There is currently confusion as to exactly when Martin will be allowed to play in the NBA. FIBA, the governing body of international basketball, has granted Martin a Letter of Clearance to sign elsewhere, but the Chinese Basketball Association insists that Martin must wait until Xinjiang's season is over. The final game of the regular season is February 15, but the Tigers are still in the running for a playoff berth, so even that could drag on longer.
The Tigers are currently 12-12, in tenth place and so would miss the eight team playoffs if the season ended today. However six of their remaining eight games are at home, where the Tigers are 9-1 this season, so it's very much within the realm of possibility that they could finish strong and sneak into the playoffs.

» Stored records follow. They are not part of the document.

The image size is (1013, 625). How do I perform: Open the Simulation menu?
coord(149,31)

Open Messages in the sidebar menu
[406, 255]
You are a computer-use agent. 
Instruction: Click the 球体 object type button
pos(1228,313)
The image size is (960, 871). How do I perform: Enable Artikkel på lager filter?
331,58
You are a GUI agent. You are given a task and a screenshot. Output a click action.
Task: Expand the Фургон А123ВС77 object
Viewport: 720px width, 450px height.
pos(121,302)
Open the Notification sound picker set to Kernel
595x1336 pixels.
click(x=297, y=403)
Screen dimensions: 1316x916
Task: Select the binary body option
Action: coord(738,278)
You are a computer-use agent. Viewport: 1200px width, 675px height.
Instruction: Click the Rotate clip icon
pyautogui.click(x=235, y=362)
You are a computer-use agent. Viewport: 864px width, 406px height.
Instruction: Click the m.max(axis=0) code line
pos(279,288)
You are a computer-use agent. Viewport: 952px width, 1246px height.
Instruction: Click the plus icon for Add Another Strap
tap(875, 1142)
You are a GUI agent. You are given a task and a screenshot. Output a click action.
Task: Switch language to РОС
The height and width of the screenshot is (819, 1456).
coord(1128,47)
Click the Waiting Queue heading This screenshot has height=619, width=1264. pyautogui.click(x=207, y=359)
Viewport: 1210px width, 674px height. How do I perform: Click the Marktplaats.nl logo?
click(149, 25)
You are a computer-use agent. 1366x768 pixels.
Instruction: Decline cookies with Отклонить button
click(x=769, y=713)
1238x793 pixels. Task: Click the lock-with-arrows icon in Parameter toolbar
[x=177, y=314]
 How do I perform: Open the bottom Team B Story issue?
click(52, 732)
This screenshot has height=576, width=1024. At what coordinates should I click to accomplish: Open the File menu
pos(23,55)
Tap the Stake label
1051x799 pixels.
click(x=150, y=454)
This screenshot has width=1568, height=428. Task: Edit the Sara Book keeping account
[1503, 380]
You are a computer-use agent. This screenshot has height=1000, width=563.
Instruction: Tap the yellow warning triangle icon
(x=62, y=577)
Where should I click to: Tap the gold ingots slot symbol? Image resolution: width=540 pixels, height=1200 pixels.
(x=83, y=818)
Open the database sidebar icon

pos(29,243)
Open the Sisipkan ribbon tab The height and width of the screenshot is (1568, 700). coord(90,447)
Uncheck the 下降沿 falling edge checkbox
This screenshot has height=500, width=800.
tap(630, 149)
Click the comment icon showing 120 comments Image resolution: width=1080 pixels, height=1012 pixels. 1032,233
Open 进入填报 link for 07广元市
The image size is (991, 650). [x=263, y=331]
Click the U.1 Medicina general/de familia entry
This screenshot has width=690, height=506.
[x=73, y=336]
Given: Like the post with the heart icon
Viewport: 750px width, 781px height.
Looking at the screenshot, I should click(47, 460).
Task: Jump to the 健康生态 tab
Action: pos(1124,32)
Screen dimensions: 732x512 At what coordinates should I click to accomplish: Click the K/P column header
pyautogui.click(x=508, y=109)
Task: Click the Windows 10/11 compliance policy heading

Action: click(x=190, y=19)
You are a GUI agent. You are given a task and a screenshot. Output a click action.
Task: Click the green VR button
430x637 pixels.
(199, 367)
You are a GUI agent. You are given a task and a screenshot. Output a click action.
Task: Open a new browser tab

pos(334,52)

I find it hard to believe that NBA commissioner David Stern would want to run afoul of the Chinese for the sake of Kenyon Martin and the Clippers. The FIBA decision gives the NBA some political cover, but the NBA isn't even officially within FIBA's jurisdiction. When they choose to abide by FIBA's decisions, it's as a courtesy to the organization, and one would suspect that the NBA might want to be even more courteous to a country with a billion potential NBA fans.
The current situation raises other questions as well. Has Martin actually signed a contract, or merely agreed to terms? One presumes that by even signing a contract, Martin has breached if not the letter then the spirit of his original agreement in China. If the two sides have agreed to terms then Martin will be a Clipper eventually, which is certainly good news given the team's puddle deep bench, but it's not just a question of when he will be allowed to play: can Martin even practice with the team before this dispute is resolved?
[Note by Steve Perrin, 02/03/12 11:11 AM PST ] I see several different possible outcomes of the current situation:
- The Chinese back off, and/or the NBA ignores their objections, and Martin is cleared to play right away. Even then, he won't be in game shape, and would likely need at least a week's worth of practice. I find this possibility unlikely. If he won't be able to play until February 10th, why not throw the Chinese a bone and wait until the the end of the regular season, the 15th?
- The sides reach a compromise that allows Martin to begin practicing with the team, but not to appear in games until the conclusion of the Xinjiang season. This seems like a win-win for everyone, allowing the NBA and Chinese each to save face, while getting Martin onto the court almost as quickly as he would be otherwise. Furthermore, while I of course haven't seen the affidavit Martin signed with the Chinese league, a strict reading of Adrian Wojnarowski's story would not preclude this sort of compromise: Woj states the affadavit "stipulates [Martin] wouldn’t play in the NBA until his Xinjiang Guanghui Flying Tigers’ season had ended" (emphasis added). That would seem to indicate that he can sign and practice, just not begin playing. If the Tigers miss the playoffs, Martin could then conceivably play in the Clippers Feb. 16 game against Portland.
- If the Chinese insist that Martin not practice, and/or if the Tigers actually make the playoffs, things will of course be delayed further. The NBA All Star break occurs about a week after the Chinese regular season ends: in that type of scenario, Martin might begin practicing with the team after the All Star break (around Feb. 27) and be game ready in early March.
So for now this is certainly good news for the Clippers, but there is still much unknown.